Provided passage:
____________
Presbyterian pastor Dave Wilkinson tells a hilarious story about Randy Johnson, a former quarterback for Oklahoma State University. Randy is a nephew of the late President Lyndon Johnson.
It had not been a good year for Randy Johnson or the Oklahoma State team. And, to top it off, for the last game of the year, they faced the mighty Oklahoma Sooners. The game with the Sooners was almost over. The Cowboys of Oklahoma State were behind by six points. They had the ball, but there was time for only one play. They were on their own twenty yard line, eighty yards from the goal line.
The coach evidently thought the game was hopeless. He called time and put in all the seniors for the last play of the game so they could say they ended their college football careers on the field. He told Randy to call any play he wanted, since in the coach’s estimation, they had zero chance of scoring. To the surprise of his teammates, Randy called play 13. It was a trick play that had never been used before in a game. It had never been used for good reason‑‑it had never worked in practice.
Well, the impossible happened! Play 13 worked! At the very last second Oklahoma State scored! The fans went wild. As they carried Randy off the field, his coach asked him, “Why in the world did you ever call play 13?”
____________
Information given:
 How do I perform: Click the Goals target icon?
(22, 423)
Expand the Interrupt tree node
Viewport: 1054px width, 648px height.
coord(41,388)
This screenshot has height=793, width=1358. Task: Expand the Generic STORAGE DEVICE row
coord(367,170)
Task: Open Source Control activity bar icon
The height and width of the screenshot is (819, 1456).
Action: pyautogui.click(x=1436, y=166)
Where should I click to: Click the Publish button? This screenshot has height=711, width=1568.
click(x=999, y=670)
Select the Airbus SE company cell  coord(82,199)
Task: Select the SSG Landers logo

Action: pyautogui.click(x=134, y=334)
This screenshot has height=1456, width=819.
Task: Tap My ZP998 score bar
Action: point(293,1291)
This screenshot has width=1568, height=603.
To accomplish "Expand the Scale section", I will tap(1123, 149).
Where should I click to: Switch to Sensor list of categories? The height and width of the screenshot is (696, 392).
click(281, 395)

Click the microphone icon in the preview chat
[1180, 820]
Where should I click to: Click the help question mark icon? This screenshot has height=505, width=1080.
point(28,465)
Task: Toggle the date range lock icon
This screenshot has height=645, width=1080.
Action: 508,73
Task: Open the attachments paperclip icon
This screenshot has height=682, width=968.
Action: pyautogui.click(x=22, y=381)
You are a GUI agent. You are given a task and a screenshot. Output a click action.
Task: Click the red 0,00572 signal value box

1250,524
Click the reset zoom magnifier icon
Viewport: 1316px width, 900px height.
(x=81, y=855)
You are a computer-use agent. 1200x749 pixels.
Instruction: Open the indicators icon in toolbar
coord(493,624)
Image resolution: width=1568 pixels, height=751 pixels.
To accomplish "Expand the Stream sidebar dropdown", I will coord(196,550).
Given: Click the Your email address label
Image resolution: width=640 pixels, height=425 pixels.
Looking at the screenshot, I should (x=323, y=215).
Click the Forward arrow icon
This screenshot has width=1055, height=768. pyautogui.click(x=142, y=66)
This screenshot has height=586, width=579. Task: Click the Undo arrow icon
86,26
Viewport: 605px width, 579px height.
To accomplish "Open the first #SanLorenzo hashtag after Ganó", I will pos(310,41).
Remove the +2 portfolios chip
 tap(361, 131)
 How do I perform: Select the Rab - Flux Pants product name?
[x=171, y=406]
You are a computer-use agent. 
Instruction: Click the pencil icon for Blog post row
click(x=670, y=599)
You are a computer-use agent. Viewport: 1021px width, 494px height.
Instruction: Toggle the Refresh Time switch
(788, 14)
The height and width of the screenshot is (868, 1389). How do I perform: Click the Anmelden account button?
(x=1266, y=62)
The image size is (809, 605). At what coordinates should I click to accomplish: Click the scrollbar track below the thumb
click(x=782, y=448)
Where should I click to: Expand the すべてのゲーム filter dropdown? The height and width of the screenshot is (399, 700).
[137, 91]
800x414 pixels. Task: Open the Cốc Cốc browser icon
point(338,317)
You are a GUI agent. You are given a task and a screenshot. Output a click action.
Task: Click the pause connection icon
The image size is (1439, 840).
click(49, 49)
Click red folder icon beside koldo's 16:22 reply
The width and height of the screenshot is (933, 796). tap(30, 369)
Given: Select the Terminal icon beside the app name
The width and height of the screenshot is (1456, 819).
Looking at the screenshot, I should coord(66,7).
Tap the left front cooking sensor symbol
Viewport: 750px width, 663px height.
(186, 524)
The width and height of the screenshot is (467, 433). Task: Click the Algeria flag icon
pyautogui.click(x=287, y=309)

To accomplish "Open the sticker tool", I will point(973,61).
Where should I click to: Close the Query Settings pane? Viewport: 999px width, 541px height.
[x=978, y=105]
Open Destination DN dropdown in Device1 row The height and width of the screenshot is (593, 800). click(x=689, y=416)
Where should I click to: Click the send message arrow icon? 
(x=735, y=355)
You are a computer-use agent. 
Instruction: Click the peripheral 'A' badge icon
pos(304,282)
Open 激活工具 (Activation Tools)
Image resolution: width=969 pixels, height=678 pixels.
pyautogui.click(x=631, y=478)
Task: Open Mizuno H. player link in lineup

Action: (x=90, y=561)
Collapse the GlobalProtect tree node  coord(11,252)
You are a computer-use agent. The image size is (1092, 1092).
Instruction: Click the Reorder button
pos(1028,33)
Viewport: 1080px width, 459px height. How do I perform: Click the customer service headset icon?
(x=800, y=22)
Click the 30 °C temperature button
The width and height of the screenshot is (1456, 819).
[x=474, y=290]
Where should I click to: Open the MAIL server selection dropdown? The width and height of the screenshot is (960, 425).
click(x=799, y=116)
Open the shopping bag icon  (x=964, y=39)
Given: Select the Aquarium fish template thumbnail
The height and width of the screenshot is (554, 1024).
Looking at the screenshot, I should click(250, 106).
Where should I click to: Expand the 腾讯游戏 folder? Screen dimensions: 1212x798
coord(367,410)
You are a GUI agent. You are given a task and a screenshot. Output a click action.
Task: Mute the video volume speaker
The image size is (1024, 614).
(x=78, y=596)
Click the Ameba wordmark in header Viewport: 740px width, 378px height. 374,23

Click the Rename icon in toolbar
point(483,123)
____________
Direction 1:
Answer these questions using the football anecdote:
(a) Which former president was Randy Johnson a nephew of?
(b) By how many points were the Cowboys of Oklahoma State behind?
(c) What reason does the football anecdote give for play 13 never having been used in a game?
Direction 2:
Translate this sentence from the football anecdote into Spanish: "It was a trick play that had never been used before in a game."
Direction 3:
Reproduce the football anecdote from "Presbyterian pastor Dave" up to and including "President Lyndon Johnson.".

Worked solution 1:
(a) Lyndon Johnson
(b) Six points
(c) It had never worked in practice.

Worked solution 2:
Era una jugada de engaño que nunca se había usado antes en un partido.

Worked solution 3:
Presbyterian pastor Dave Wilkinson tells a hilarious story about Randy Johnson, a former quarterback for Oklahoma State University. Randy is a nephew of the late President Lyndon Johnson.